Spatial and dynamic control of engineered metabolism using subcellular engineering and optogenetics

Spatial and dynamic control of engineered metabolism using subcellular engineering and
optogenetics
José L. Avalos. Ph.D. Department of Chemical and Biological Engineering, and the Andlinger
Center for Energy and the Environment. Princeton University
Abstract

Subcellular localization and dynamic control of metabolic pathways have received much attention in metabolic engineering in recent years. Each subcellular compartment in yeast offers a unique physicochemical environment as well as distinct metabolite, enzyme, and cofactor compositions, which may benefit the activity of metabolic pathways. Furthermore, the spatial separation of organelles from cytosol offers unique opportunities to reduce the toxicity of intermediates, eliminate metabolic crosstalk, and enhance the efficiency of compartmentalized pathways. In the first part of my talk I will show how interesting and unexpected behaviors arise when organelles are involved in metabolic pathways, and present new data on how compartmentalizing the Ehrlich pathway in yeast mitochondria boosts isobutanol production.

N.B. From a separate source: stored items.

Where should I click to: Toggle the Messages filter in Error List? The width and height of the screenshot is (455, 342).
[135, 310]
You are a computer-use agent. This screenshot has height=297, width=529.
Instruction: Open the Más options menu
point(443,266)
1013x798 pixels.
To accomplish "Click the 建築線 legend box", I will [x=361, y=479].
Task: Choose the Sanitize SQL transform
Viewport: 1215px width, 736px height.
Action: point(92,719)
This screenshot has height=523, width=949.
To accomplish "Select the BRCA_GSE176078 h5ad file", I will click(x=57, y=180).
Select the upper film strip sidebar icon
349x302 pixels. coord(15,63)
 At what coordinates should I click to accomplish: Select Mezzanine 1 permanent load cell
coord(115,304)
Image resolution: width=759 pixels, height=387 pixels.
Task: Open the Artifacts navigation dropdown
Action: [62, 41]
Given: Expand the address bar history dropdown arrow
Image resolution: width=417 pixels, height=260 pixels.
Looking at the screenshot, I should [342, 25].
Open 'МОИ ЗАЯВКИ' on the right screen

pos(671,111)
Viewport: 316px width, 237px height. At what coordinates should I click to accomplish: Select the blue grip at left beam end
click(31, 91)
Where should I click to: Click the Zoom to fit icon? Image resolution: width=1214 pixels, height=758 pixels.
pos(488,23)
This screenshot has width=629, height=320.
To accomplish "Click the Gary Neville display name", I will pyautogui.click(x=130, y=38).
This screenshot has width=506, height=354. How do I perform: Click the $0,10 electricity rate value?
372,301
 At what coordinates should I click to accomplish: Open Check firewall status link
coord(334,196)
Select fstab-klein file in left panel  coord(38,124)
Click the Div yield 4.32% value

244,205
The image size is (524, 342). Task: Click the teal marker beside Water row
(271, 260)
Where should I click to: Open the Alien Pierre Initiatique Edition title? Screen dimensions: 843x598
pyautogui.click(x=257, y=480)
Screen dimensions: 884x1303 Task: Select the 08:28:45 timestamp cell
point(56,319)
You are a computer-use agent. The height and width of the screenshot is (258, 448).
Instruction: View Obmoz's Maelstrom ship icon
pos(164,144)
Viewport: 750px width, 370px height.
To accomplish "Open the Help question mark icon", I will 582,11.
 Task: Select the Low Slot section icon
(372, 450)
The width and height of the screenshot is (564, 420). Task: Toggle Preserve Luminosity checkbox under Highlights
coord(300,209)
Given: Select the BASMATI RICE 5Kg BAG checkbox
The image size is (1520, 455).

In the second part of my talk I will show how optogenetics can be applied to metabolic engineering. Metabolic pathway optimization requires fine-tuning the timing and levels of expression of metabolic enzymes. Optogenetic controls are ideal for this, as light can be applied and removed instantly without complex media changes. I will present a new technological platform that utilizes a light-sensitive transcription factor to achieve unprecedented control over engineered metabolic pathways in yeast. Using this technology, we achieve robust and homogeneous transcriptional control at cell densities as high as 50 OD600 in 5L bioreactors. I will show how optogenetics enables a new mode of bioreactor operation, in which periodic light pulses are used to tune the levels and timing of enzyme expression during the fermentation to boost yields.

Combining mitochondrial engineering with dynamic regulation of metabolic pathways allows us to produce up to 8.49 ± 0.31 g/L of isobutanol and 2.38 ± 0.06 g/L of 2-methyl-1-butanol microaerobically from glucose in lab-scale bioreactors, which is more than a 10-fold improvement over strains lacking optogenetic controls. These results make a compelling case for the application of subcellular engineering and optogenetics to metabolic engineering to develop not only new strategies for metabolic pathway optimization, but also new capabilities for operating, optimizing, and automating bioreactors.